Did the optics not try and tell us they were coming, and then we heard the BIG STOMPING a hundred stories tall, and they stepped into the little box of a room like a tall glass slipper. Chanting to myself three times which way to do it before actually making contact, I sandwiched the freshly tinned red and black wires into the wobbly stack of washers at the transformer power supply, 18′ in the air, and the piece burst to life. O my god it’s here, I said to myself about the piece I have been sherpa-ing for weeks and months and years. O my god it’s here, let me look at it softly, lightly, empty, I rotated my eyes slowly, keeping balanced in a Zen denial of the tingly twitching in my hands and feet that comes no matter what I know intellectually about acrophobia or the lift.

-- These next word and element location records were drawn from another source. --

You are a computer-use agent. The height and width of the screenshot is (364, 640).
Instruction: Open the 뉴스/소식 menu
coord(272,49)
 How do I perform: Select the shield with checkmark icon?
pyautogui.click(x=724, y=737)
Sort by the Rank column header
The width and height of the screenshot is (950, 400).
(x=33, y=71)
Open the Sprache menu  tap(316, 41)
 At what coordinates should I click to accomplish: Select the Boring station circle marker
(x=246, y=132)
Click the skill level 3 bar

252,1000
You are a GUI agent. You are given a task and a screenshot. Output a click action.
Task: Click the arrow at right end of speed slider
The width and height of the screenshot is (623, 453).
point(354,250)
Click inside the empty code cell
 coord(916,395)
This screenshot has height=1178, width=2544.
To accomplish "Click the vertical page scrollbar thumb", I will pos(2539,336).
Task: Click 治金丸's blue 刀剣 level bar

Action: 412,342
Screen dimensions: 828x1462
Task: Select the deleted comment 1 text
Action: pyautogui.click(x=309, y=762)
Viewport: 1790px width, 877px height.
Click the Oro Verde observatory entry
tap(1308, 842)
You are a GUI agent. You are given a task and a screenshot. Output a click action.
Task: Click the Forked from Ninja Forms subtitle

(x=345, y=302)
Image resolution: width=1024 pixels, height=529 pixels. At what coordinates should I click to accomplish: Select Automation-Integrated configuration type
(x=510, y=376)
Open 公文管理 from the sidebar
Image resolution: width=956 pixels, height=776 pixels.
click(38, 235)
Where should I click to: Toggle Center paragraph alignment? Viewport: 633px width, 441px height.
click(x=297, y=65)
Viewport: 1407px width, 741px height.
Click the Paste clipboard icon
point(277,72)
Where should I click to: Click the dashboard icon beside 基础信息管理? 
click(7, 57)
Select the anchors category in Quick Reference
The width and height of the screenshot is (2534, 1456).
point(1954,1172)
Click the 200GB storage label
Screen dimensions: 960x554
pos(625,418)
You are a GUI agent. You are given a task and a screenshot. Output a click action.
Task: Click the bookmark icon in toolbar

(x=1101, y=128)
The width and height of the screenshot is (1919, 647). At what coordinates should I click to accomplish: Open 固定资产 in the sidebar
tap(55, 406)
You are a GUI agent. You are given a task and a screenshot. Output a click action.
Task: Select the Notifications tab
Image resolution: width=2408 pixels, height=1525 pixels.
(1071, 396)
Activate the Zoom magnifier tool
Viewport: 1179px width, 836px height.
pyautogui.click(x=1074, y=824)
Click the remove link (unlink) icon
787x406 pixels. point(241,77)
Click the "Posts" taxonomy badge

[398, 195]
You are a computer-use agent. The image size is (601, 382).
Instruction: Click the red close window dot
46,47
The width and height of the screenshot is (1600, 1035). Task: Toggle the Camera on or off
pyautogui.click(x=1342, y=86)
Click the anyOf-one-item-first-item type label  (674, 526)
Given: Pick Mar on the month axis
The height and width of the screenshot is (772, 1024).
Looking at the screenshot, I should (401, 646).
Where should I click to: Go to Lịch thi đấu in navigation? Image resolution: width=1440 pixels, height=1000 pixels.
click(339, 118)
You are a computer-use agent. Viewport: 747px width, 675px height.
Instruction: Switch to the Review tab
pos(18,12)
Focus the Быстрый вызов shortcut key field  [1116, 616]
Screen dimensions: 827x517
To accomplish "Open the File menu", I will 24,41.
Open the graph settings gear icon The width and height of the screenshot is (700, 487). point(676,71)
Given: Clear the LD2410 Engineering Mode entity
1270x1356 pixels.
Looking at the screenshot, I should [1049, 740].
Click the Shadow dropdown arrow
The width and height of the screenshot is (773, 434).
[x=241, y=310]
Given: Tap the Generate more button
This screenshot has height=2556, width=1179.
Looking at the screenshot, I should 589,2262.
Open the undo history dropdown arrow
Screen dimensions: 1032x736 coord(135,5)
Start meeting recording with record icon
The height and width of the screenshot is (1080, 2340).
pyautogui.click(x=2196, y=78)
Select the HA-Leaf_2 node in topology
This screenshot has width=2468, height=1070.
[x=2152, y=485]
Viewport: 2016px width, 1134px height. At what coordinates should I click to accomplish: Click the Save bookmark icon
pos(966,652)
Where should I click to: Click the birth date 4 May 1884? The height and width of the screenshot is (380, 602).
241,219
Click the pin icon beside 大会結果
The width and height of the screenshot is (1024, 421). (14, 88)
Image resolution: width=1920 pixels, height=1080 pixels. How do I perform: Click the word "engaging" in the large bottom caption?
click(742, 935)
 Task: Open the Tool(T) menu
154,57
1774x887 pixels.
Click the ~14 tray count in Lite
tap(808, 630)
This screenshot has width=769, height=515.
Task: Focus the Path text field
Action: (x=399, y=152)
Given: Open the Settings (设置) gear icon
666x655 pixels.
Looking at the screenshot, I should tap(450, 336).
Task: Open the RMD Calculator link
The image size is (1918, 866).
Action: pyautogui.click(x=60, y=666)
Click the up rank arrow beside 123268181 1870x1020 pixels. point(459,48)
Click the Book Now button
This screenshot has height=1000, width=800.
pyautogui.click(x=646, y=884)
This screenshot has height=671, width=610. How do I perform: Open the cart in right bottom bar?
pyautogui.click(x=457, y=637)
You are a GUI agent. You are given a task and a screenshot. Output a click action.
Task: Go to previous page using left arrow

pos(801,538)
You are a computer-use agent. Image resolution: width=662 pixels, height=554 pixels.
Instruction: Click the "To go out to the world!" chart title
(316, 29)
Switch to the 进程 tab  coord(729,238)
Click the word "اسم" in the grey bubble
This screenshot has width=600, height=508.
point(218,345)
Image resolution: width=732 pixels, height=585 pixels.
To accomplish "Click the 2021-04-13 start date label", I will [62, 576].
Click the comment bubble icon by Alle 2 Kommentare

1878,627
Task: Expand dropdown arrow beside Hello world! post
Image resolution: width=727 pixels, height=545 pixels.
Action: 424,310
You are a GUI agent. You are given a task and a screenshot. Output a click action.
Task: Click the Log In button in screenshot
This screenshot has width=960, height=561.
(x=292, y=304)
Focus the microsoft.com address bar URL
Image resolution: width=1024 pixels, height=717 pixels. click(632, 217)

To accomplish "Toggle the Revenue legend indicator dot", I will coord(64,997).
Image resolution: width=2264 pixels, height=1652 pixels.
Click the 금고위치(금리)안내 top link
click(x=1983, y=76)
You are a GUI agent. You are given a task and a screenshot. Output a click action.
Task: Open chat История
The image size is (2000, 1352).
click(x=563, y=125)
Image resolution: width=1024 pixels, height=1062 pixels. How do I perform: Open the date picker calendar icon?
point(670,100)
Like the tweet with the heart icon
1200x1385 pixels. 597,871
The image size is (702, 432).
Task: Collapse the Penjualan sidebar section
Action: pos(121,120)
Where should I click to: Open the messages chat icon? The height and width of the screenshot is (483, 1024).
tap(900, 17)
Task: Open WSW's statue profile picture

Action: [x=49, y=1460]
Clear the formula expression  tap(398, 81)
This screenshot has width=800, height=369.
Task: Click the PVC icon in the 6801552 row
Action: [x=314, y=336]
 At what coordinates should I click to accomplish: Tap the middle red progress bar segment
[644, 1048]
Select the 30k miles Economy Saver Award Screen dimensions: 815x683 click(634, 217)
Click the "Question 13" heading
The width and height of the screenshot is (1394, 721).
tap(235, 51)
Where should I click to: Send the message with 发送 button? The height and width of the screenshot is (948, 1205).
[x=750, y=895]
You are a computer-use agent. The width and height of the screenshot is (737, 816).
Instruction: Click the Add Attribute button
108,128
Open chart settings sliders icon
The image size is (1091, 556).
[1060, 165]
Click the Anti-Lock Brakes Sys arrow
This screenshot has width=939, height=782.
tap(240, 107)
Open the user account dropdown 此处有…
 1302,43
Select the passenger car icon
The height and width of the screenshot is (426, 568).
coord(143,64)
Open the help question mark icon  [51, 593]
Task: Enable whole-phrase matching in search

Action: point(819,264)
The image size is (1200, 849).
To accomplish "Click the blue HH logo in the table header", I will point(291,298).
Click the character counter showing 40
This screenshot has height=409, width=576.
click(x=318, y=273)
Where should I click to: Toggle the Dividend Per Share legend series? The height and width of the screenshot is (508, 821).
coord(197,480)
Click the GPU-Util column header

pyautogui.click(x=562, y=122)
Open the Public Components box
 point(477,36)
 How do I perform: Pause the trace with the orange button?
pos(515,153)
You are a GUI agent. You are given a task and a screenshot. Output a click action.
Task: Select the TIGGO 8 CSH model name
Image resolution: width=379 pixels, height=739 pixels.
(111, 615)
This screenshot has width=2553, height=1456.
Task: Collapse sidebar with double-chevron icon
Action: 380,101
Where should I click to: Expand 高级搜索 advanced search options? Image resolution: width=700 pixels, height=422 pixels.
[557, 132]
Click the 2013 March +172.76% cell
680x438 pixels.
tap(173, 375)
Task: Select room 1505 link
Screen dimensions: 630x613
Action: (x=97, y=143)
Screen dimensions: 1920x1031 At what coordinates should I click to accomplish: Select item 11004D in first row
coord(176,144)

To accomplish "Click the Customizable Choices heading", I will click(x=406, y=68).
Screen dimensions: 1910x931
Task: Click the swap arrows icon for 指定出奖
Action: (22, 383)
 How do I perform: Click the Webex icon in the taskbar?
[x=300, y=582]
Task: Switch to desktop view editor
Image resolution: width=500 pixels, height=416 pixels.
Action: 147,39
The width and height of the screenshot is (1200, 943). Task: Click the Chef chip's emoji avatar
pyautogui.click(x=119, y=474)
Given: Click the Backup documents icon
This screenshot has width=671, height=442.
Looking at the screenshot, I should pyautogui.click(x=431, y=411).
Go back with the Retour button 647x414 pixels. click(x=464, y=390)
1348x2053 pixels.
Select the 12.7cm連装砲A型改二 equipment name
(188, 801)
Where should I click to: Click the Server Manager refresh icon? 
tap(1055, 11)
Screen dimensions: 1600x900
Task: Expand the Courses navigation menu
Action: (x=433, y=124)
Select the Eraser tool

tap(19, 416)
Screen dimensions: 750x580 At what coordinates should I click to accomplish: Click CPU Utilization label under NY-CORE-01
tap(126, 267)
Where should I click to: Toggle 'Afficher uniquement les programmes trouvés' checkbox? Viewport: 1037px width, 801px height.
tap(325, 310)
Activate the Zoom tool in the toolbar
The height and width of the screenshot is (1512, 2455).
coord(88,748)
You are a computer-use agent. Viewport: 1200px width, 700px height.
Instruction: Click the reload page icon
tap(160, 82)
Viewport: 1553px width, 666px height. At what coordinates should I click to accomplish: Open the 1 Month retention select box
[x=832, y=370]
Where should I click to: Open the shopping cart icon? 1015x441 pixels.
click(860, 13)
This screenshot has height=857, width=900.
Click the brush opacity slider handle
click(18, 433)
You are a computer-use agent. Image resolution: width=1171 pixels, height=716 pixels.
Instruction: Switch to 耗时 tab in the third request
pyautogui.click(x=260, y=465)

I could trick it up, draw in the dark shadows, and colorize them next to the brightest spots, which acts like an optical slingshot through the spectrum, making the brightest and lightest appear many gradations more intense by comparison all bumping and pinging through the rods and cones. Not so much through the circuits, though, the poor one glass camera eye, in place of the rods and cones, for an earlier read, an earlier view… what counts about the piece is not any story but the showing of the story fabric, that it’s all possible metaphor, it’s the thing that fits in this certain way in every dimension, every iteration, knowing that the mistake, the misread is the same shape in organic chemistry as in letter writing, there’s a slight misread that works like a gear and turns the entire milieu. It works like fate. The mistake that is the message anyway. The shift in symmetry.
Does it look like that’s what people are also thinking when they go through my installations? It doesn’t matter, what matters is that they like what they are thinking, and they get in there, into their own thoughts.
this work has been coming
The giant spiral on the 25’ optics wall made itself while I did only the smallest next right action, bewared of Sunday Hat Syndrome.